Relatively speaking, the majority of people have the capability to do almost anything. It's only a matter of time and resources.

Natural abilities and genetics can accelerate the learning process, yes, but accelerated mastery is really only an advantage if you're trying to master as many things as possible within your lifespan, or you're working under some other deadline.

What I'm saying here is that artists can probably develop software just as well as anyone else here if they're willing to put in the time and resources.

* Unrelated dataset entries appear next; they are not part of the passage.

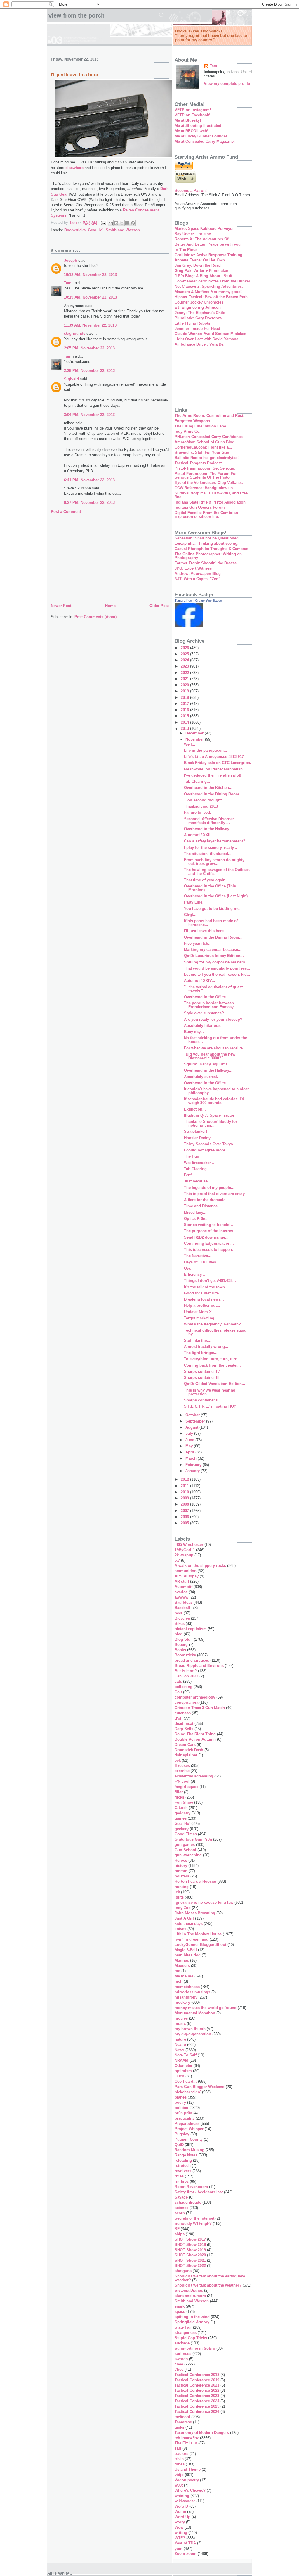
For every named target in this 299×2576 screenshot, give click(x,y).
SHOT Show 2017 (190, 2239)
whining (182, 2496)
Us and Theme (188, 2469)
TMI (178, 2448)
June (190, 1440)
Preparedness (187, 2123)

This has been personally true for me; I began my career as an artist. I've known a few others to do similarly. Most of the people who do coding schools come from other backgrounds, and you can say what you want about coding school grads, but I've met very few who I felt could not become good programmers someday. As you say, some people have a longer, harder path than others, but at the end of the day, the brain is pretty plastic.
Here's where we perhaps differ - I don't think most art being made today passes the test of requiring skills that take significant time to develop. A load of bricks on the floor? A woman knitting using wool pulled from her vagina and dyed with her menstrual blood? When art is purely about crazy ideas then I don't think artists have any special monopoly. If we were talking about the type of artist that has honed their skills over thousands of hours of painting, for example, I would agree that significant investment of time develops tangible skills, but this type of approach is hugely unfashionable I believe, with practitioners viewed scornfully as technicians rather than 'proper' artists.

The scorn of traditional art from conceptual art even spawned a reactionary traditionalist movement, the Stuckists.